Evaluation Framework Flow
An evaluation framework typically involves the following steps:
- Input: Select an input from the gold standard set [00:24:26] [00:24:28].
- Generation: Pass the input through the prompt template and LLM to generate an output, including the answer and its reasoning [00:24:30] [00:24:33] [00:24:36].

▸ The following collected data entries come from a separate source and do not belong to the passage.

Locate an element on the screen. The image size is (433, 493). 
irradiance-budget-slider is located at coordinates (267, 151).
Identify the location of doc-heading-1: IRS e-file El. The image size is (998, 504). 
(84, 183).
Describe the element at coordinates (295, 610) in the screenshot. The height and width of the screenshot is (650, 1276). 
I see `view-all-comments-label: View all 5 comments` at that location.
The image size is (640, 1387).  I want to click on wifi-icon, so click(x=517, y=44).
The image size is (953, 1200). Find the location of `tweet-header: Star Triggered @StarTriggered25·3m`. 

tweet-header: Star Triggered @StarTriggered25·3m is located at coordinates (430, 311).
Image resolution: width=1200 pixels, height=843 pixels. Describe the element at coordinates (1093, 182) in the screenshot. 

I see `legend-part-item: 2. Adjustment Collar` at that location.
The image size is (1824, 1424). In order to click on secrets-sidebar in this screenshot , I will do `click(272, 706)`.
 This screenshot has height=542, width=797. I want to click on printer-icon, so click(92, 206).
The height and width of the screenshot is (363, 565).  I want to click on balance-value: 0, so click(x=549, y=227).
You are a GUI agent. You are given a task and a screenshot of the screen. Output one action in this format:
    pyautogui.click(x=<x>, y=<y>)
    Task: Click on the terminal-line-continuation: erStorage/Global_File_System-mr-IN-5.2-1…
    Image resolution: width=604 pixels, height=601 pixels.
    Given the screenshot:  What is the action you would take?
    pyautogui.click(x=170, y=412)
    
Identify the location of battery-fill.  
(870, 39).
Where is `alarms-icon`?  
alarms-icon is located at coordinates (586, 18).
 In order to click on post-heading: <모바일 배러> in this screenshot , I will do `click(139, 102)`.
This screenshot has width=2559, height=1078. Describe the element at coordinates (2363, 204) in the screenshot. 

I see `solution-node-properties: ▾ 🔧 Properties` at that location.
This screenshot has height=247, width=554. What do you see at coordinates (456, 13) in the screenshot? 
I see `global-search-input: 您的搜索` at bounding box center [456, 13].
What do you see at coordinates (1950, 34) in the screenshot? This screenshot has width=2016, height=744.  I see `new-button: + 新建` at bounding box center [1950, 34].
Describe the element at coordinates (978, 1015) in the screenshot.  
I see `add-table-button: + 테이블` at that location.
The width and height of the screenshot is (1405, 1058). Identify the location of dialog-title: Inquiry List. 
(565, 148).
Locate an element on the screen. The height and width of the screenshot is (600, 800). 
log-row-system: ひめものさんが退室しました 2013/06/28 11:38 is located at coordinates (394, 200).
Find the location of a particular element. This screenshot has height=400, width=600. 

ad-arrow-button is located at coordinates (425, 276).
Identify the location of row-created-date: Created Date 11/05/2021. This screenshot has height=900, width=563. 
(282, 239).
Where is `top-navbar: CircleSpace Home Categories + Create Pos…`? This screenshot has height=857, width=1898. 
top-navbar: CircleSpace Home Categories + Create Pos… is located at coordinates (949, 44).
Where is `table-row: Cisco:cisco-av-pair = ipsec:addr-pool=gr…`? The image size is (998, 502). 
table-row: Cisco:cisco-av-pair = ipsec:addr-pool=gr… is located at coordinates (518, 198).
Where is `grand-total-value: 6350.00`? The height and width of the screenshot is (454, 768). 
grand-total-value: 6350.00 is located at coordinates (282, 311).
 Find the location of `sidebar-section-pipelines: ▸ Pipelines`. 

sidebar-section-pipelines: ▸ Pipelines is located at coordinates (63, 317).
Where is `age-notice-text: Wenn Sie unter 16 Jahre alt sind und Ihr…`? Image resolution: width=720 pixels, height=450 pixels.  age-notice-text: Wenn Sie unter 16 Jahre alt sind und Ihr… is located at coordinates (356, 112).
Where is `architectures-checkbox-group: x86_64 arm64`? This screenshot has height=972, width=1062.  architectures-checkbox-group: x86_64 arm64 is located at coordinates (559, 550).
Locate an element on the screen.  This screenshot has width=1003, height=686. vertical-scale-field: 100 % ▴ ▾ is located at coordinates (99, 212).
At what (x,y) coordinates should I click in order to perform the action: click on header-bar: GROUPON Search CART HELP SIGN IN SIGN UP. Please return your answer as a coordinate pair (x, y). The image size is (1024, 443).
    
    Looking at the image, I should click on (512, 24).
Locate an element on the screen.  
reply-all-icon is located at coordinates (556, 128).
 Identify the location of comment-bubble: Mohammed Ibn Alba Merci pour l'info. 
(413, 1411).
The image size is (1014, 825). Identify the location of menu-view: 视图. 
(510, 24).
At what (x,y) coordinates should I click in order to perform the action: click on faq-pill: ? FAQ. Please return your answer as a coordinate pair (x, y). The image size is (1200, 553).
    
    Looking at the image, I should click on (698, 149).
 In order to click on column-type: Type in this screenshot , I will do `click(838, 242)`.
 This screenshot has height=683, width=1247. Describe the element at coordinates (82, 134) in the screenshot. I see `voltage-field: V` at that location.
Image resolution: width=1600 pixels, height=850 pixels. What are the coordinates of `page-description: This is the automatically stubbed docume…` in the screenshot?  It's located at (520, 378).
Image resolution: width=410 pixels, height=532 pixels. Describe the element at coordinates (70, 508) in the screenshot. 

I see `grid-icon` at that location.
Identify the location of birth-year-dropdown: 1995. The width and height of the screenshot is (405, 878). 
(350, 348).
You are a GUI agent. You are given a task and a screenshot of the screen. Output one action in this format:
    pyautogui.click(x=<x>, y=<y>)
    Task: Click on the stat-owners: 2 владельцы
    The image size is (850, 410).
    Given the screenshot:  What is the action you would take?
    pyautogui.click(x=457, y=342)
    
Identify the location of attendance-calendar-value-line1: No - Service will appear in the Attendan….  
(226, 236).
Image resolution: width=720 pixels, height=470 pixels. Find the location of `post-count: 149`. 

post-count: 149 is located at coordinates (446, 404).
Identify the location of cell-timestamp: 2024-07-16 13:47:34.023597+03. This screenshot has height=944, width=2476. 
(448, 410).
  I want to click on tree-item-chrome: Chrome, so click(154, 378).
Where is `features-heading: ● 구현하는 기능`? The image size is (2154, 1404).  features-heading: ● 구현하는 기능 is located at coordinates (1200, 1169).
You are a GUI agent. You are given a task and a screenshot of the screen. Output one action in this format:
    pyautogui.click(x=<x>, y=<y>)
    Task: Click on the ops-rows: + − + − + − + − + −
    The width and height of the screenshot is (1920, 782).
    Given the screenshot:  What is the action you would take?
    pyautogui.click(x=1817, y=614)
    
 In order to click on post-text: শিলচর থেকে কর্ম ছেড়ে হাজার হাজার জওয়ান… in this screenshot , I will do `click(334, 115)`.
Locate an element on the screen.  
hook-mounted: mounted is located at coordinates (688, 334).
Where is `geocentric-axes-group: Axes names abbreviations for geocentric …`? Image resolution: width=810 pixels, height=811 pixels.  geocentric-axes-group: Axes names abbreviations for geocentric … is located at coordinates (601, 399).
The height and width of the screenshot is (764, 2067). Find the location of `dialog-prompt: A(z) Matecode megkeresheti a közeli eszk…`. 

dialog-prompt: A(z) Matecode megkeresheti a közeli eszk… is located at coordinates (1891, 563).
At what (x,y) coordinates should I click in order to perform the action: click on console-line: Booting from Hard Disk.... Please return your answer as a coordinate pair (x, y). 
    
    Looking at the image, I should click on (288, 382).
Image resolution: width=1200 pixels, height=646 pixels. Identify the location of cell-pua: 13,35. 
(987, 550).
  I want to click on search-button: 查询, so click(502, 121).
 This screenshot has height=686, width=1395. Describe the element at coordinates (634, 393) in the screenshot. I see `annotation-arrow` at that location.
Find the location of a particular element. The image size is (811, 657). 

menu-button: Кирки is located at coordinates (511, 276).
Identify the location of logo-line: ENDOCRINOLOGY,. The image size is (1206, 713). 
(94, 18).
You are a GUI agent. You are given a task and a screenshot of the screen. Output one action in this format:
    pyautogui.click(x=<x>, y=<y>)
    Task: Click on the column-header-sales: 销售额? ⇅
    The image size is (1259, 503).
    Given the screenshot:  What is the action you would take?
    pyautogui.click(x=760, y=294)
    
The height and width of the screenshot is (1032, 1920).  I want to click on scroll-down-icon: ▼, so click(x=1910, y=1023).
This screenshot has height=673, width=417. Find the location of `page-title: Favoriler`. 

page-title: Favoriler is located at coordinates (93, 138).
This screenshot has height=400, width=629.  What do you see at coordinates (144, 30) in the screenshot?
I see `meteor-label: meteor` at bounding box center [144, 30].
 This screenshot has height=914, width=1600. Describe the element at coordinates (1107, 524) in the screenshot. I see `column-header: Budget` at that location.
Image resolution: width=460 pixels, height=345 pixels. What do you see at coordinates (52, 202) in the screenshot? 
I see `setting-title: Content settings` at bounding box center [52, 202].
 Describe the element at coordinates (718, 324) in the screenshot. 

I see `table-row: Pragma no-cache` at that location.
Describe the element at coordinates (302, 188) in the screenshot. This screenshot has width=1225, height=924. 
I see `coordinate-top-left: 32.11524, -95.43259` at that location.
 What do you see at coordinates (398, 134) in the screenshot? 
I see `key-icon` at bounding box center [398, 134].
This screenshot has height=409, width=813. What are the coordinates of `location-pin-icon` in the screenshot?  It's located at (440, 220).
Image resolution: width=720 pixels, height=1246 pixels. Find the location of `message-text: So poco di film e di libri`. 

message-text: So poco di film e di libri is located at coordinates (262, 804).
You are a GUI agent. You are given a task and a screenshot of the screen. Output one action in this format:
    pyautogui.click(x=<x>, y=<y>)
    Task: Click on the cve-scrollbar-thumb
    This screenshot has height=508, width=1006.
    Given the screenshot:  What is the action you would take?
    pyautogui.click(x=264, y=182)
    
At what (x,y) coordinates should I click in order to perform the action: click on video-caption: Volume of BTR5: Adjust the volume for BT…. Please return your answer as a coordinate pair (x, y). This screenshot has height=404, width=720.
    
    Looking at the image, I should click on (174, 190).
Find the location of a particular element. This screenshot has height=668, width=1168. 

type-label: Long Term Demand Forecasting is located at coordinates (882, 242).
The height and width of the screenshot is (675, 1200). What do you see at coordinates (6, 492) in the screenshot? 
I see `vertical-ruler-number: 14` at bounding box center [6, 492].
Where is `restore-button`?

- Judgment: Compare the generated output with the matching answer from the gold standard input using a “judge prompt.” The judge then generates a score and the reasoning behind that number [00:24:38] [00:24:41] [00:24:43] [00:24:45] [00:24:48].
- Categorization & Summary: The output is categorized (often pre-defined in the gold standard set) to break down results by category and generate a summary of right and wrong answers for each [00:24:54] [00:24:57] [00:25:02] [00:25:09].